Kennedy hoped that since the picture was taken in India, someone amidst the audience would identify where it came from. Her wish was granted when a lady in the crowd said she recognised the image as clicked in one of the studios in Mumbai, the then Bombay, against that studio backdrop while the two women from Rajasthan were visiting the city.
Kennedy explained that there are two-pronged approaches to safeguarding photography for preserving heritage. She has been instrumental in conceptualising the Middle East Photograph Preservation Initiative (MEPPI) and draws on the situation in the region, where engulfed in conflict, many sites and artefacts could be damaged. At such a juncture, 19th and 20th-century photographs are retrieved and protected because in some cases, that’s all that’s left. On the other hand, photographers are going into the field and digitally documenting sites. These collections will enable the people to understand and reconstruct damaged structures when more peaceful times approach.

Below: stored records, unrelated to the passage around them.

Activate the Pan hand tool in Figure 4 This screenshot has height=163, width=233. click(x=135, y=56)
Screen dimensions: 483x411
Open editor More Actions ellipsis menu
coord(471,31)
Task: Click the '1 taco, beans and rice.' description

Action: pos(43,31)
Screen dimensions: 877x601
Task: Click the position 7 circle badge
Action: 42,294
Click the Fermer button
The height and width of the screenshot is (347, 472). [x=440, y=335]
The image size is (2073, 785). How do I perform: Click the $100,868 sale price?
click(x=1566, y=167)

Conservators then most times act as facilitators, she said. A photograph conservator treats damaged works, studies whether the image is a daguerreotype or an albumen print or a salted paper print, or any other and monitors environmental conditions that can affect the health of a collection.

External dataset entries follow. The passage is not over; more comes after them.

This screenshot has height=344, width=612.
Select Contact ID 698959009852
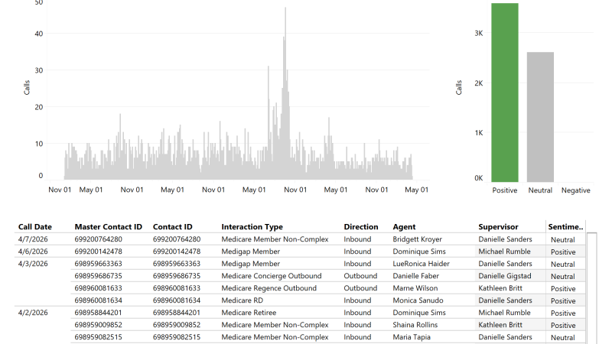(183, 325)
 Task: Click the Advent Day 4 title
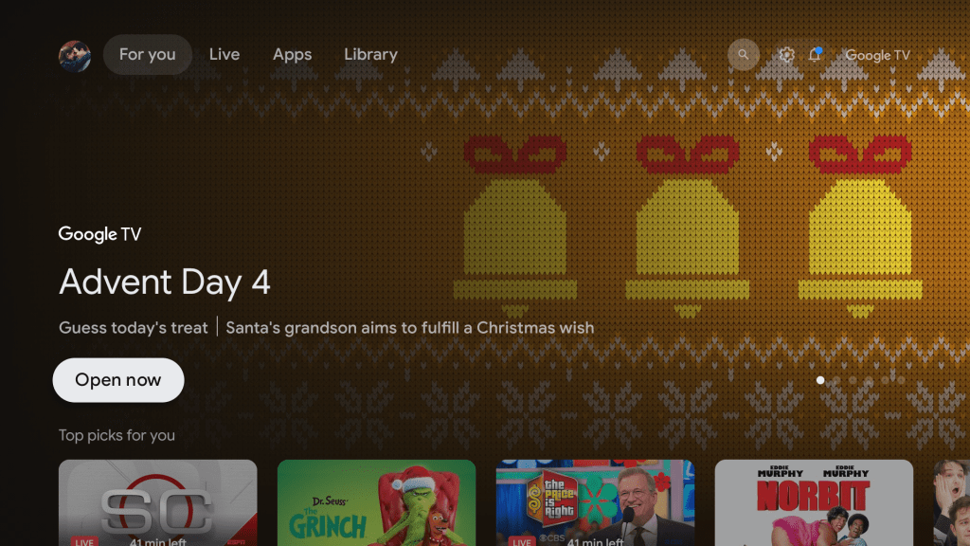[x=165, y=282]
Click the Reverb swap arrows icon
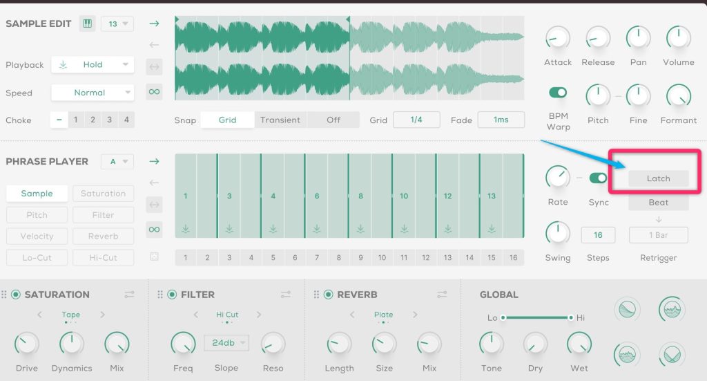707x381 pixels. (442, 295)
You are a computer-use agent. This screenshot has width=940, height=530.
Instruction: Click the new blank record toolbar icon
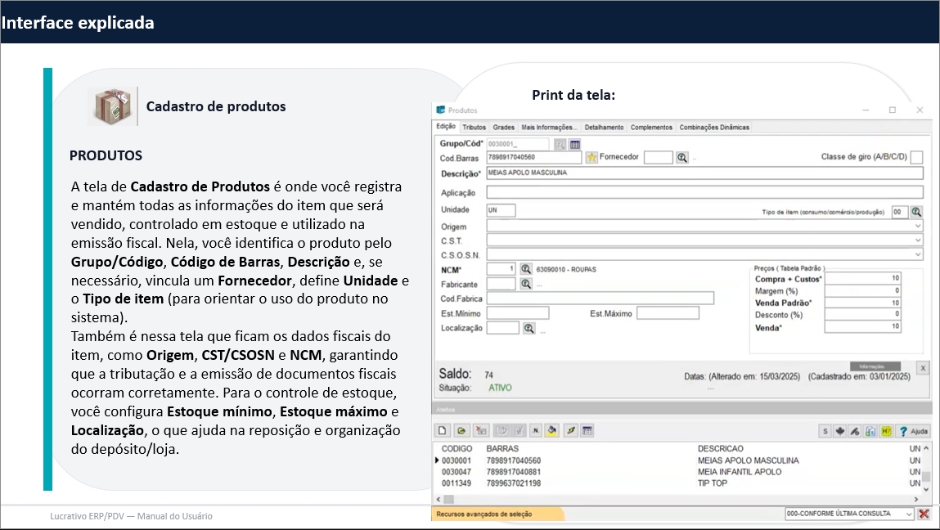(x=441, y=430)
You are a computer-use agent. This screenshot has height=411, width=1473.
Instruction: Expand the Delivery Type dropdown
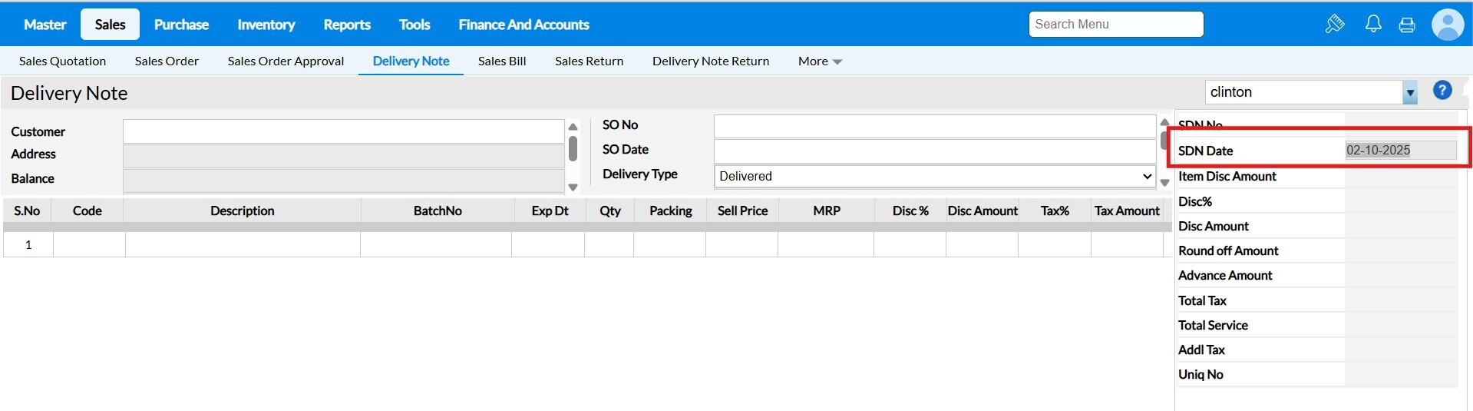pos(934,176)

So, according to Kennedy, even as museums make judicious decisions regarding artefacts while organising exhibits, conservators assist on factors such as exposure to light, humidity, and temperature. For instance, if there is a picture that is vulnerable to light exposure, it is exhibited only for a short while.

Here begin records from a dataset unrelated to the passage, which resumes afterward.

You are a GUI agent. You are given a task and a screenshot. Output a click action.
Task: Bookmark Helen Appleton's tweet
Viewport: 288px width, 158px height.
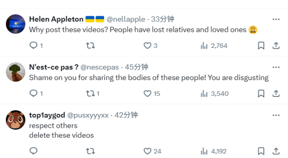click(x=261, y=45)
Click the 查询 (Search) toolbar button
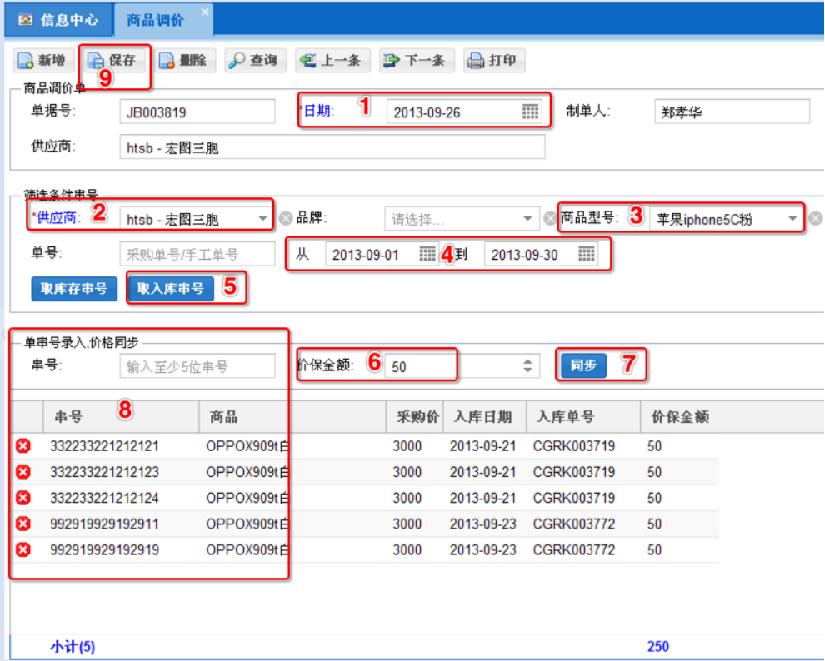Screen dimensions: 825x661 (x=256, y=61)
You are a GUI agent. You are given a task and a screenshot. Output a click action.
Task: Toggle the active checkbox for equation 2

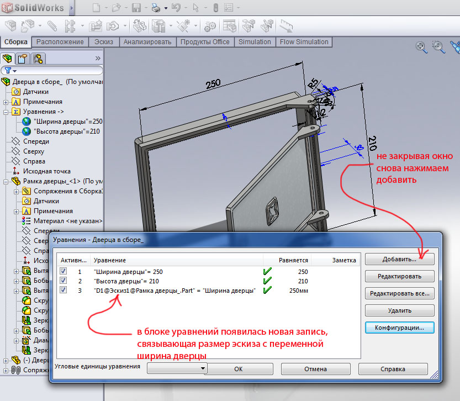pos(63,281)
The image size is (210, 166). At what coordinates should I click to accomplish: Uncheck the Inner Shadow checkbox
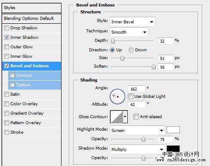pyautogui.click(x=6, y=37)
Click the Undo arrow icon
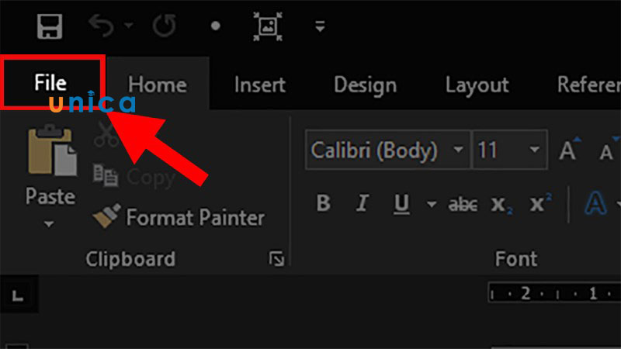The image size is (621, 349). (101, 26)
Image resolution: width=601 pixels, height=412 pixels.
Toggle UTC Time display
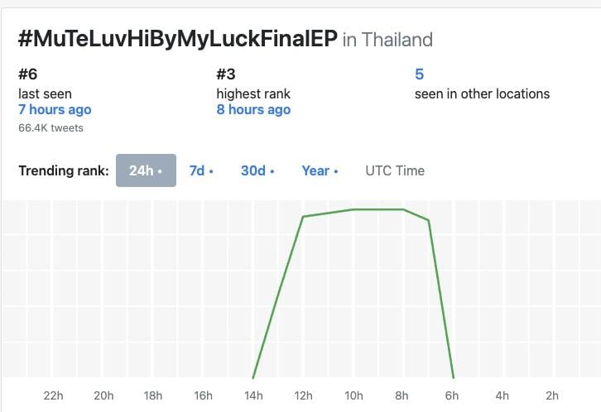[395, 170]
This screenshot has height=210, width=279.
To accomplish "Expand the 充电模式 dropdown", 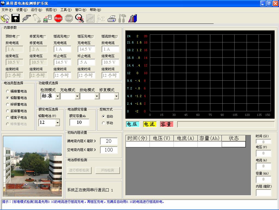I will click(77, 96).
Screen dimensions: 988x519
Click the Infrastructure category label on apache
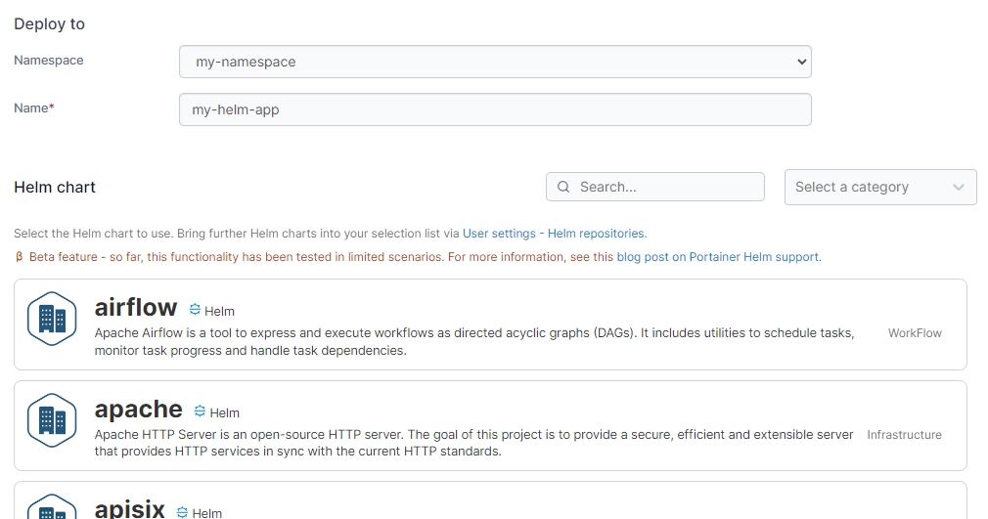click(x=904, y=435)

At The Met, along with her team of five, Kennedy is not only heavily involved with exhibitions but also works to preserve the photography collection as a whole through extensive technical research. Having witnessed crucial developments in the outlook towards photography during her tenure, she explains that when she joined in the 1990s, they were perhaps holding nine or ten photo exhibitions a year and now the number of exhibitions in which photographs are included has risen to 24.
"Photography is more and more recognised for its importance in the modern world, has taken its rightful place in art history, and that is also the reason why there are more and more exhibitions."
In her talk, Kennedy spoke about the personal value attached to collections of family photographs, that take us back in time, through several generations when we sit down to look at them. Preserving photographs thereby has personal as well as institutional dimensions.
Newspaper morgues such as one being taken on by an institution in Brazil are a mammoth task of preserving old photographs, Kennedy said. “It is a huge responsibility,” she maintains because of the sheer number of photographs and the fact that they were not made to last. Furthermore, in the analogue era, newspapers were the deepest possible documentation of international affairs but today, print is running out of fashion and digital dominates, presenting its own unique challenges.
Kennedy explained, “People have the misconception that digital helps save photographs and it actually doesn’t. It creates another body of images that one has to actively work to save.” According to her digital has given us access to collections and histories through social media and websites that weren’t available before. But as digital technology develops, preserving these files can prove to be a challenge in the future, one that will demand time and some amount of money.
“We actually say if there is an image you really care about, make a print, make it a physical object,” she concluded.